─── Dataset extract

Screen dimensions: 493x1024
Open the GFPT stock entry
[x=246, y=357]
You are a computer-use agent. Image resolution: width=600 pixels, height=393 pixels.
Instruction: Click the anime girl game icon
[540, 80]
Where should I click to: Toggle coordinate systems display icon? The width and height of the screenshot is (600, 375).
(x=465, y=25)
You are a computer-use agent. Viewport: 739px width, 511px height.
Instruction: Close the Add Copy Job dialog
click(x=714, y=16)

──────
─── Dataset extract

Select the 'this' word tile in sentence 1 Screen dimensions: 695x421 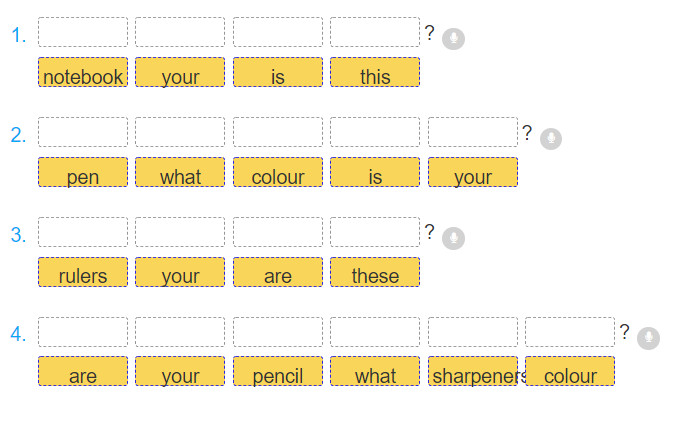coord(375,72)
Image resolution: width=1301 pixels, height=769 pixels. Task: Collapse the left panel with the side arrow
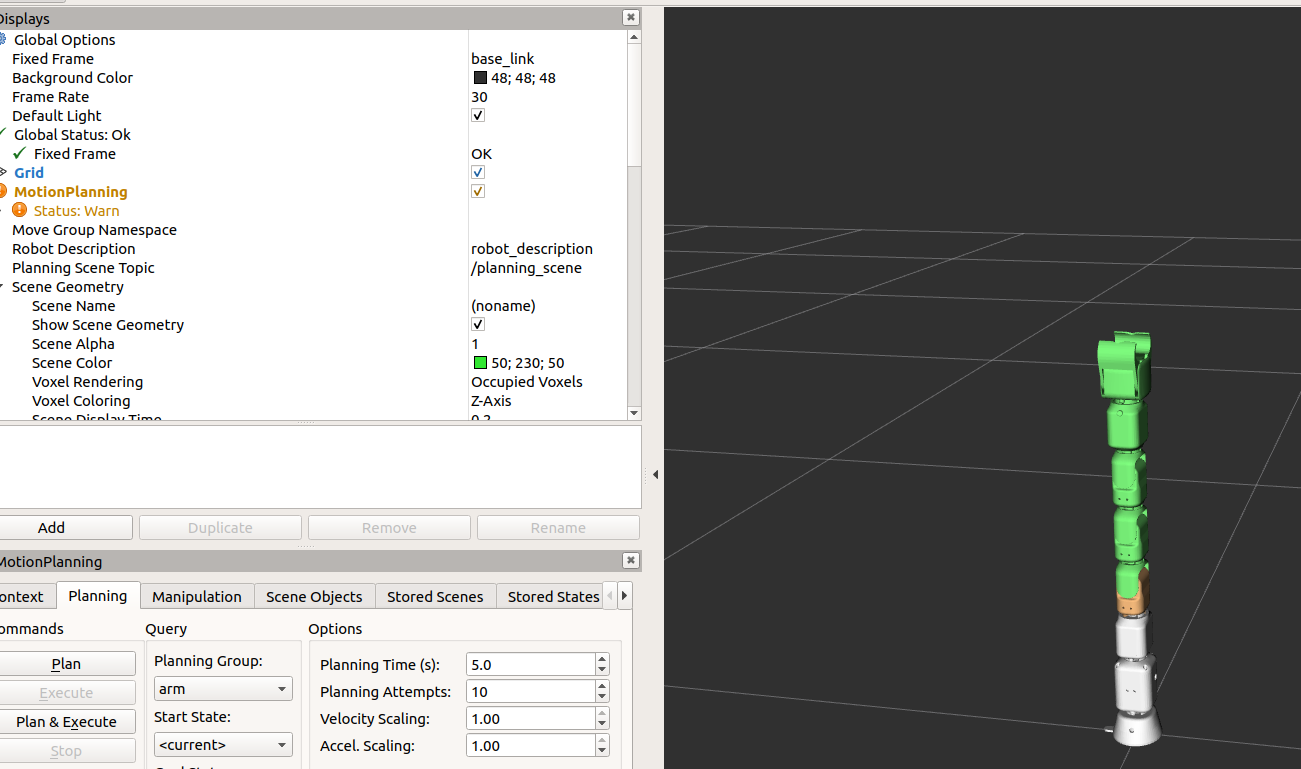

──────

● Work item:
Go through the material and copy every line in which the word "agent" occurs.

● Result:
You are a computer-use agent. Image resolution: width=600 pixels, height=393 pixels.
You are a computer-use agent. Viewport: 739px width, 511px height.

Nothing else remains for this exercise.